» **What to work on**: Would you please transcribe, exactly as written, the lines of the entries below starting at the one that holds "Enable Waitlist button with Yes" and ending at the one that holds "Given: Click the feedback person icon", both included?

» **Data under study**:
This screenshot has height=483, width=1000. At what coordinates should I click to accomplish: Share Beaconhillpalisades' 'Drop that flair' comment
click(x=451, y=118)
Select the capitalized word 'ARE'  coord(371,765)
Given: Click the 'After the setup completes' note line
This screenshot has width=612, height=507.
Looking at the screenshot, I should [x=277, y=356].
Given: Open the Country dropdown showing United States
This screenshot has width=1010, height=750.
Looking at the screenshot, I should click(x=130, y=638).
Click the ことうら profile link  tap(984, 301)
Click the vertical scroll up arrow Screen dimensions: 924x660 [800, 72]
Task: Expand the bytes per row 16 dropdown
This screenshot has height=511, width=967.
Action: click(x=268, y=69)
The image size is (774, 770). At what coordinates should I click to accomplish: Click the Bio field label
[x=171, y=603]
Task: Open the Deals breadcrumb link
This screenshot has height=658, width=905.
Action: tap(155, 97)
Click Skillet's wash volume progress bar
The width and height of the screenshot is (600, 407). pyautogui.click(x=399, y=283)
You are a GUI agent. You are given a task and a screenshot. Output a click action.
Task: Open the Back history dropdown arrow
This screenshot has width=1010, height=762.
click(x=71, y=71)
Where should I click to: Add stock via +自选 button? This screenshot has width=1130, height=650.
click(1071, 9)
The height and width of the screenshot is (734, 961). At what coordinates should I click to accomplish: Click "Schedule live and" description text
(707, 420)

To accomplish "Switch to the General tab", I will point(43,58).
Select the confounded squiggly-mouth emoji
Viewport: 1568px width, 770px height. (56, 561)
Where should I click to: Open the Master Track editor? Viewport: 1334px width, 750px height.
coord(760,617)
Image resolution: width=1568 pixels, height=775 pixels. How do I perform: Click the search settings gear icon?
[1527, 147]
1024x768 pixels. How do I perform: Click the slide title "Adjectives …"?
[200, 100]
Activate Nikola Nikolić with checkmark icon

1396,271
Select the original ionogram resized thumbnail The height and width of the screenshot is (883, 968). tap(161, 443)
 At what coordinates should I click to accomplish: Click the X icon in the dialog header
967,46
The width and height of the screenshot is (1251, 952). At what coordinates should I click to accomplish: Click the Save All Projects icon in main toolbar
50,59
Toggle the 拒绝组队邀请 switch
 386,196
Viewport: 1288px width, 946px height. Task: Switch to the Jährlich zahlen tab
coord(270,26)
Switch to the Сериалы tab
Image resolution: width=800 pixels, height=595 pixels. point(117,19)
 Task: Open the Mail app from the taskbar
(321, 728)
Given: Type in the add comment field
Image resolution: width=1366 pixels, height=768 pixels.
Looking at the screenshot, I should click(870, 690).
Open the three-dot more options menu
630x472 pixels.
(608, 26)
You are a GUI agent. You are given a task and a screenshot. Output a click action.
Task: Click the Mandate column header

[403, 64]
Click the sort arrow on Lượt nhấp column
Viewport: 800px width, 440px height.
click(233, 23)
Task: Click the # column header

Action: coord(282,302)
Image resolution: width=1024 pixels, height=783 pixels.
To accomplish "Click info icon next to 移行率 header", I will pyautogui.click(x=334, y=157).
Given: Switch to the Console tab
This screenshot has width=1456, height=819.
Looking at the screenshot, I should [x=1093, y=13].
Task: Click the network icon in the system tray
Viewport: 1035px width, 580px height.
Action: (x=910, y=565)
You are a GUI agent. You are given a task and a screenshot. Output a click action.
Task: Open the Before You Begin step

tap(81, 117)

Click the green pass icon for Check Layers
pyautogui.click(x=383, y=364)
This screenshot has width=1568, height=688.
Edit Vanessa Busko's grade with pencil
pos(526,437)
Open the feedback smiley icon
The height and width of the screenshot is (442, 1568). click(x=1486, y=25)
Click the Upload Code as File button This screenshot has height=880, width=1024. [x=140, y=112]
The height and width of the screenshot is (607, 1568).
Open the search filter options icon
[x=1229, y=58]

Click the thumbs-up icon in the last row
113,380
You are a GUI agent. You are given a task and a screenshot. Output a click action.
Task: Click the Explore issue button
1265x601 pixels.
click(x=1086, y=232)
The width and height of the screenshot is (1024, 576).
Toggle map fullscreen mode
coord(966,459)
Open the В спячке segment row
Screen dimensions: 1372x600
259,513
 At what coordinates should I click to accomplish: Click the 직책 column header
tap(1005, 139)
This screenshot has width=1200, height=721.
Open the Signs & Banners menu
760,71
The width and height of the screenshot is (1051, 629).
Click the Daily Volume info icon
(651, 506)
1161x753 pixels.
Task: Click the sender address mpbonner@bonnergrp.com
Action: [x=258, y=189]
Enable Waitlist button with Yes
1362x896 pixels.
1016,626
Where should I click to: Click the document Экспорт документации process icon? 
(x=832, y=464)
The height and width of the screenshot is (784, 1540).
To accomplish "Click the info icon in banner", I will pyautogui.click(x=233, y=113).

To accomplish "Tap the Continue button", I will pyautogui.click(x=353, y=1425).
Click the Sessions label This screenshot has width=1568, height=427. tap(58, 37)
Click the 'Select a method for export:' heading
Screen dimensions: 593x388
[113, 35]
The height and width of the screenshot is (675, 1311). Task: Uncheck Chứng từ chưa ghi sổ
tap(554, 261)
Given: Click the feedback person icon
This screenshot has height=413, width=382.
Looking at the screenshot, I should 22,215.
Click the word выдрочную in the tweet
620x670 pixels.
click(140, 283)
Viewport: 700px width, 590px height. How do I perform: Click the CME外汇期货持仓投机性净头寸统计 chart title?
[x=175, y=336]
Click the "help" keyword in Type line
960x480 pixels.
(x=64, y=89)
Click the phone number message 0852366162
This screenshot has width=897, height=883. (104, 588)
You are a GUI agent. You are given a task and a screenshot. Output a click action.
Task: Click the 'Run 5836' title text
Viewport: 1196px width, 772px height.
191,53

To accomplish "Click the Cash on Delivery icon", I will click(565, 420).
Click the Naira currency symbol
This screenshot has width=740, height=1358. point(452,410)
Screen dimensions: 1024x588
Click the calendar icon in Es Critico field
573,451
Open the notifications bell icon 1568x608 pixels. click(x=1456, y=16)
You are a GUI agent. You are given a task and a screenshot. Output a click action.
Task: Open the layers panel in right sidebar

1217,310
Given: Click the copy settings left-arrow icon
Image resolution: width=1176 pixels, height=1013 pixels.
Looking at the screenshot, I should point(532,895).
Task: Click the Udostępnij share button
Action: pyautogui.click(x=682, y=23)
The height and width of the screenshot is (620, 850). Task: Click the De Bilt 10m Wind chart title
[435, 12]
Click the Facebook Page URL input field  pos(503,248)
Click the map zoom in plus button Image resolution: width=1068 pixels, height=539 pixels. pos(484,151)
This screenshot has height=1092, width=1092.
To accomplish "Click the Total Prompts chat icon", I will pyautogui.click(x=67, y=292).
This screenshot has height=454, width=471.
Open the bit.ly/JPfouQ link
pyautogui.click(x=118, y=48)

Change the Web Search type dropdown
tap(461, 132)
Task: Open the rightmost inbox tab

» **Answer section**:
Enable Waitlist button with Yes
1362x896 pixels.
1016,626
Where should I click to: Click the document Экспорт документации process icon? 
(x=832, y=464)
The height and width of the screenshot is (784, 1540).
To accomplish "Click the info icon in banner", I will pyautogui.click(x=233, y=113).

To accomplish "Tap the Continue button", I will pyautogui.click(x=353, y=1425).
Click the Sessions label This screenshot has width=1568, height=427. tap(58, 37)
Click the 'Select a method for export:' heading
Screen dimensions: 593x388
[113, 35]
The height and width of the screenshot is (675, 1311). Task: Uncheck Chứng từ chưa ghi sổ
tap(554, 261)
Given: Click the feedback person icon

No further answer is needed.